Currently memory allocations from __mmput() can use memory reserves but
this patch changes __mmput() not to use memory reserves. You say "keep
the semantic as close to the original implementation as possible" but
this change is not guaranteed to be safe.

> @@ -2943,10 +2943,19 @@ bool __zone_watermark_ok(struct zone *z, unsigned int order, unsigned long mark,
>  	 * the high-atomic reserves. This will over-estimate the size of the
>  	 * atomic reserve but it avoids a search.
>  	 */
> -	if (likely(!alloc_harder))
> +	if (likely(!alloc_harder)) {
>  		free_pages -= z->nr_reserved_highatomic;
> -	else
> -		min -= min / 4;
> +	} else {
> +		/*
> +		 * OOM victims can try even harder than normal ALLOC_HARDER
> +		 * users
> +		 */
> +		if (alloc_flags & ALLOC_OOM)

ALLOC_OOM is ALLOC_NO_WATERMARKS if CONFIG_MMU=n.
I wonder this test makes sense for ALLOC_NO_WATERMARKS.

> +			min -= min / 2;
> +		else
> +			min -= min / 4;
> +	}
> +
>  
>  #ifdef CONFIG_CMA
>  	/* If allocation can't use CMA areas don't use free CMA pages */
> @@ -3603,6 +3612,22 @@ gfp_to_alloc_flags(gfp_t gfp_mask)
>  	return alloc_flags;
>  }
>  
> +static bool oom_reserves_allowed(struct task_struct *tsk)
> +{
> +	if (!tsk_is_oom_victim(tsk))
> +		return false;
> +
> +	/*
> +	 * !MMU doesn't have oom reaper so we shouldn't risk the memory reserves
> +	 * depletion and shouldn't give access to memory reserves passed the
> +	 * exit_mm
> +	 */
> +	if (!IS_ENABLED(CONFIG_MMU) && !tsk->mm)
> +		return false;

Branching based on CONFIG_MMU is ugly. I suggest timeout based next OOM
victim selection if CONFIG_MMU=n. Then, we no longer need to worry about
memory reserves depletion and we can treat equally.

> +
> +	return true;
> +}
> +
>  bool gfp_pfmemalloc_allowed(gfp_t gfp_mask)
>  {
>  	if (unlikely(gfp_mask & __GFP_NOMEMALLOC))

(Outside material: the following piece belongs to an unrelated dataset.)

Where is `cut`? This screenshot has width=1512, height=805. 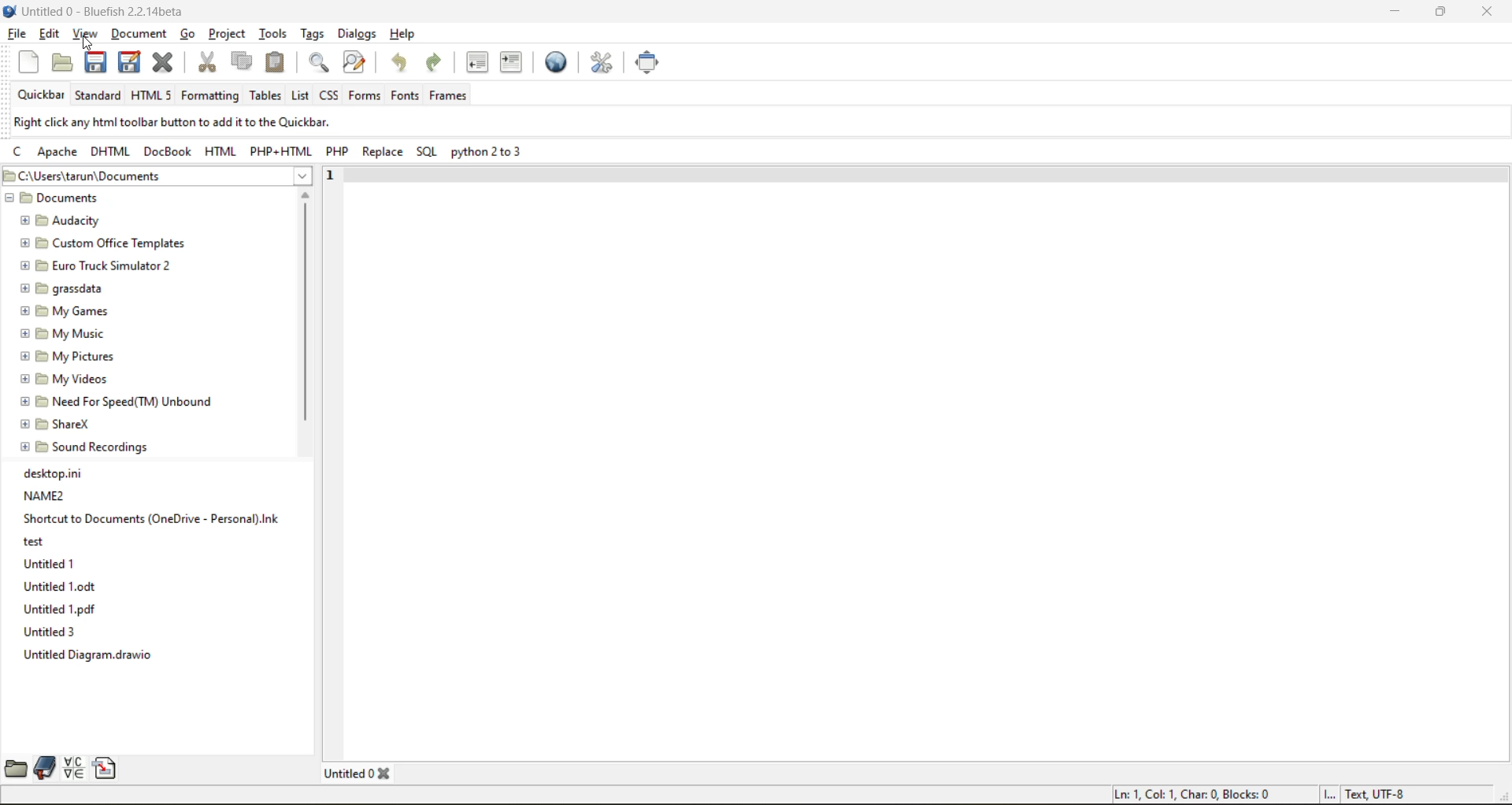 cut is located at coordinates (208, 64).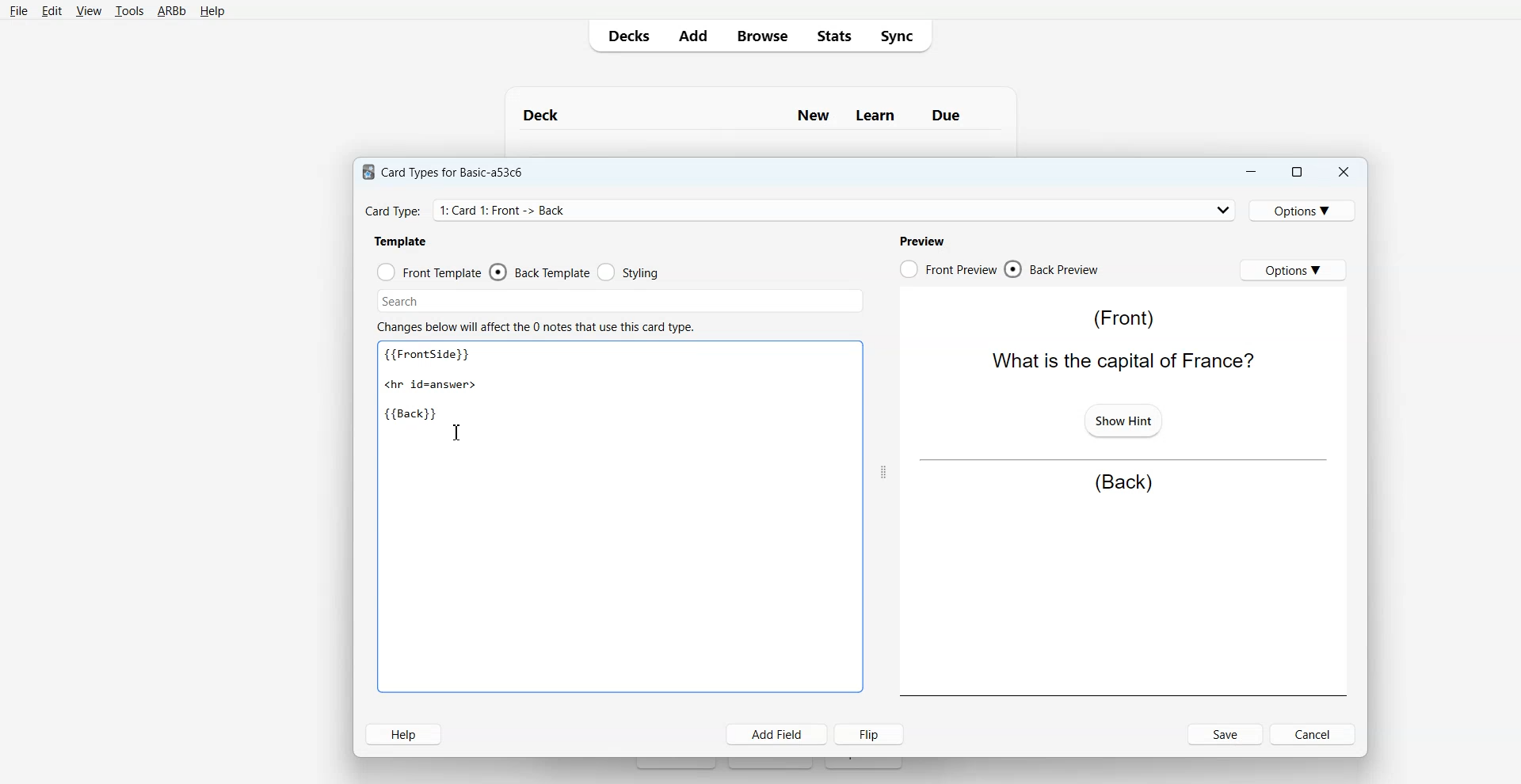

> @@ -3770,6 +3795,7 @@ __alloc_pages_slowpath(gfp_t gfp_mask, unsigned int order,
>  	unsigned long alloc_start = jiffies;
>  	unsigned int stall_timeout = 10 * HZ;
>  	unsigned int cpuset_mems_cookie;
> +	bool reserves;
>  
>  	/*
>  	 * In the slowpath, we sanity check order to avoid ever trying to
> @@ -3875,15 +3901,24 @@ __alloc_pages_slowpath(gfp_t gfp_mask, unsigned int order,
>  	if (gfp_mask & __GFP_KSWAPD_RECLAIM)
>  		wake_all_kswapds(order, ac);
>  
> -	if (gfp_pfmemalloc_allowed(gfp_mask))
> -		alloc_flags = ALLOC_NO_WATERMARKS;
> +	/*
> +	 * Distinguish requests which really need access to whole memory
> +	 * reserves from oom victims which can live with their own reserve
> +	 */
> +	reserves = gfp_pfmemalloc_allowed(gfp_mask);
> +	if (reserves) {
> +		if (tsk_is_oom_victim(current))
> +			alloc_flags = ALLOC_OOM;

If reserves == true due to reasons other than tsk_is_oom_victim(current) == true
(e.g. __GFP_MEMALLOC), why dare to reduce it?

> +		else
> +			alloc_flags = ALLOC_NO_WATERMARKS;
> +	}

If CONFIG_MMU=n, doing this test is silly.

if (tsk_is_oom_victim(current))
	alloc_flags = ALLOC_NO_WATERMARKS;
else
	alloc_flags = ALLOC_NO_WATERMARKS;

>  
>  	/*
>  	 * Reset the zonelist iterators if memory policies can be ignored.
>  	 * These allocations are high priority and system rather than user
>  	 * orientated.
>  	 */
> -	if (!(alloc_flags & ALLOC_CPUSET) || (alloc_flags & ALLOC_NO_WATERMARKS)) {
> +	if (!(alloc_flags & ALLOC_CPUSET) || reserves) {
>  		ac->zonelist = node_zonelist(numa_node_id(), gfp_mask);
>  		ac->preferred_zoneref = first_zones_zonelist(ac->zonelist,
>  					ac->high_zoneidx, ac->nodemask);
> @@ -3960,7 +3995,7 @@ __alloc_pages_slowpath(gfp_t gfp_mask, unsigned int order,
>  		goto got_pg;
>  
>  	/* Avoid allocations with no watermarks from looping endlessly */
> -	if (test_thread_flag(TIF_MEMDIE) &&
> +	if (tsk_is_oom_victim(current) &&
>  	    (alloc_flags == ALLOC_NO_WATERMARKS ||
>  	     (gfp_mask & __GFP_NOMEMALLOC)))
>  		goto nopage;

And you are silently changing to "!costly __GFP_DIRECT_RECLAIM allocations never fail
(even selected for OOM victims)" (i.e. updating the too small to fail memory allocation
rule) by doing alloc_flags == ALLOC_NO_WATERMARKS if CONFIG_MMU=y.

Applying this change might disturb memory allocation behavior. I don't like this patch.